O Globo

6 de outubro de 1996

A aposta certa no Real

Octávio de Barros

A verdade é que política econômica é feita de apostas. Até agora as apostas do Plano Real foram vitoriosas. Não temos mais tempo a perder questionando se a posição do câmbio do inicio do plano foi boa ou ruim. A questão agora é irrelevante. O que importa é não haver política cambial alternativa se o objetivo precípuo da política econômica continua sendo consolidar a estabilização. Isto porque ainda há quem continue subestimando os efeitos atavicamente benfazejos da estabilização sobre o investimento.

Talvez seja necessário aguardar mais para que haja amplo reconhecimento de estarmos inaugurando um novo ciclo de investimentos" com padrões de financiamento completamente diferentes dos ciclos precedentes. A consolidação deste padrão depende da construção de horizontes de longo prazo, desta vez condicionados pela dinâmica externa. A estabilização do Real. ao contrário das tentativas precedentes. beneficia-se de condições externas favoráveis em termos de crescimento do produto mundial, sobreliquidez financeira e crescente e firme diversificação de carteiras de investidores internacionais.

O financiamento externo é elemento-chave da estabilização, e as oportunidades não estão sendo perdidas. Uma internacionalização ativa é corretamente estimulada e os novos e inéditos constrangimentos da globalização passaram a ser compreendidos não apenas como ameaças que sabemos que também são. Trata-se sobretudo de uma grande e talvez rara oportunidade para estabilizar.

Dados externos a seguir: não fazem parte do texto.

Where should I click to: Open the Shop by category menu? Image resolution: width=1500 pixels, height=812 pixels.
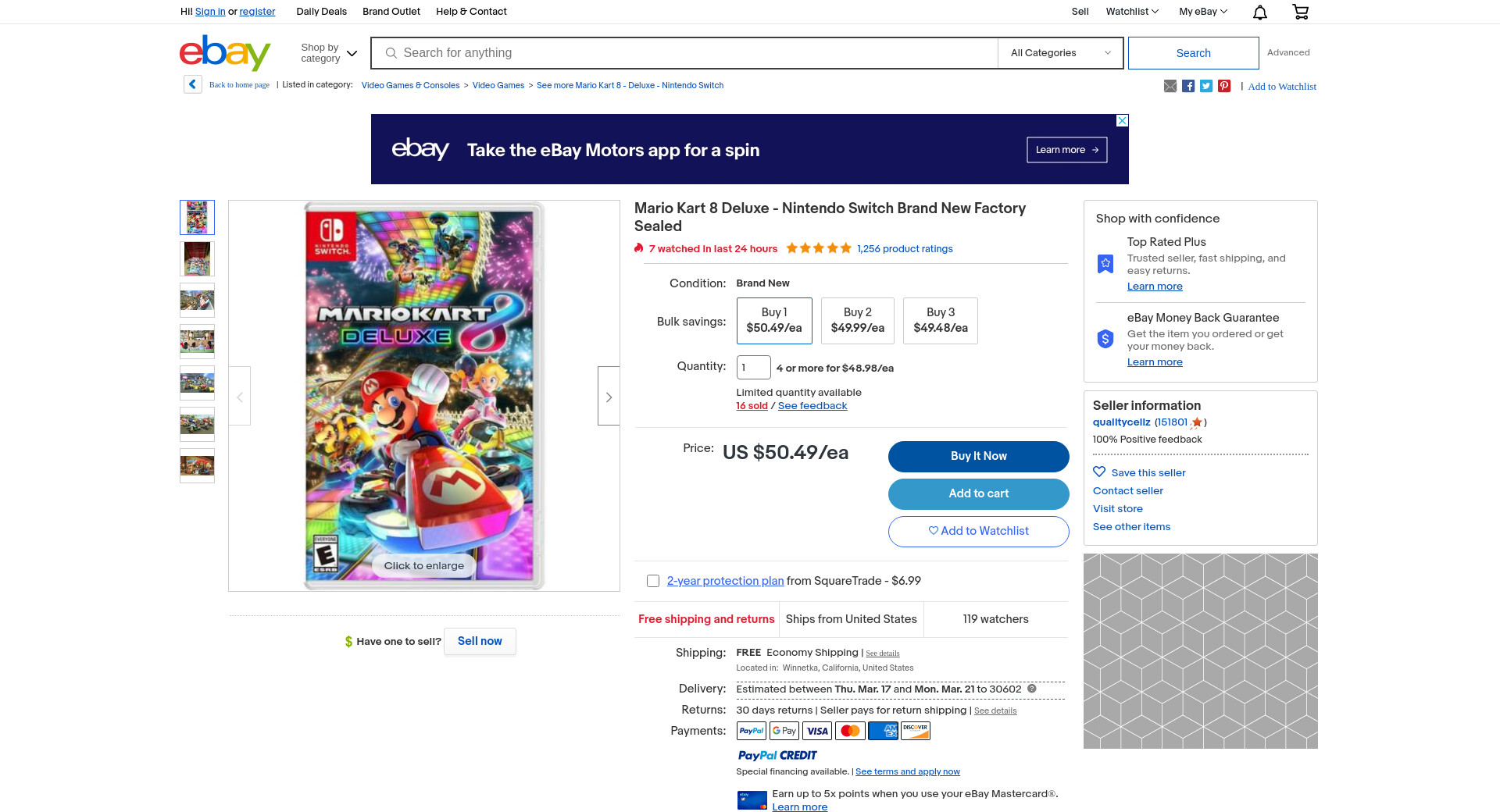(329, 53)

Já há ampla evidência empírica de que a abertura econômica poderá ter salvado a indústria no Brasil. Alguns poucos setores foram severamente afetados, mas a contribuição da abertura para a retomada dos investimentos dos principais setores industriais e para a estabilização é inquestionável.

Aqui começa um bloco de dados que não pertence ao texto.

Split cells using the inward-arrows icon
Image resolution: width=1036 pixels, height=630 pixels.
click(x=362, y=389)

Não há mais mercados cativos, e a capilaridade das transnacionais abre portas do comércio internacional. O comércio intrafirmas cresce de forma espetacular. Não é por outra razão que há uma guerra fiscal e regulatória entre países e entre poderes locais para atrair investimentos. Ainda que localizados em setores de alta elasticidade-renda da demanda, os investimentos diretos no Brasil inequivocamente mais trade-related do que a onda de investimentos dos anos 70.

Franco compreendeu isto. Seu texto traduz uma correta compreensão dos requerimentos de uma estabilização duradoura. Compreendeu que é crucial perseverar e não sucumbir à escatologia do câmbio apreciado e a ansiedade dos que acham que se perde chance de crescimento maior do produto e das exportações por conta de uma perversa gestão dos juros e do câmbio. Muitos não estão suficientemente convencidos de que a estabilização sustentada tem um tempo próprio que é longo. Só sairemos totalmente da hiperinflação quando o país reconstruir seus juros de longo prazo, e isso depende de desarme de expectativas e descontaminação da imagem de ciclotimia adquirida pela política econômica nos os 15 anos.

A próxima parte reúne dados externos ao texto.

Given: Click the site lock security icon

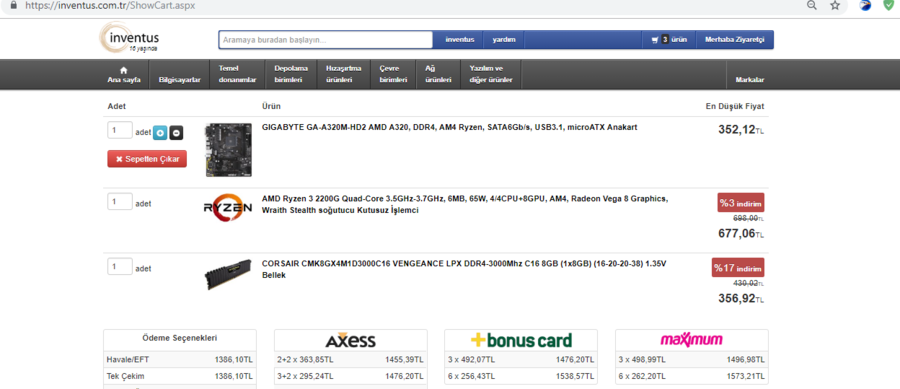Looking at the screenshot, I should [14, 5].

Franco é certamente mais pragmático do que muitos supõem. Ou alguém acredita que as experiências de estabilização e seus percalços no México e na Argentina de nada servem como ensinamentos? Não parece difícil diferenciar, em relação a outras políticas de estabilização, a qualidade da eficiente política brasileira de IOF sobre o ingresso de capitais de empréstimos e de prazos mínimos na contratação de recursos externos. Seu sucesso se expressa no alongamento dos prazos do endividamento e no aumento do tempo de permanência do capital volátil. Há uma história de sucesso na gestão do setor externo que deverá servir de referência de como os policy makers podem influir no tempo dos investimentos externos.

A expectativa quanto ao risco de uma desvalorização cambial abrupta é pragmaticamente combatida por uma política cambial serena, que recusa a reindexação via câmbio e a degradação das contas comerciais. Um crescimento maior das exportações é previsível no ritmo da recuperação da competitividade da indústria, com recentes medidas de redução do custo Brasil. E apostar no papel do mercado na definição da taxa de câmbio, como sugere Franco, não é renunciar ao poder de intervenção, pressuposto básico de um banco central. Com o tempo, o câmbio tende a ver reduzido o papel que lhe confere o Real. E o limite psicológico de 3,5% do PIB para o déficit em transações correntes pode ser ampliado com o avanço do ajuste fiscal, permitindo absorção sem culpa de maior poupança externa.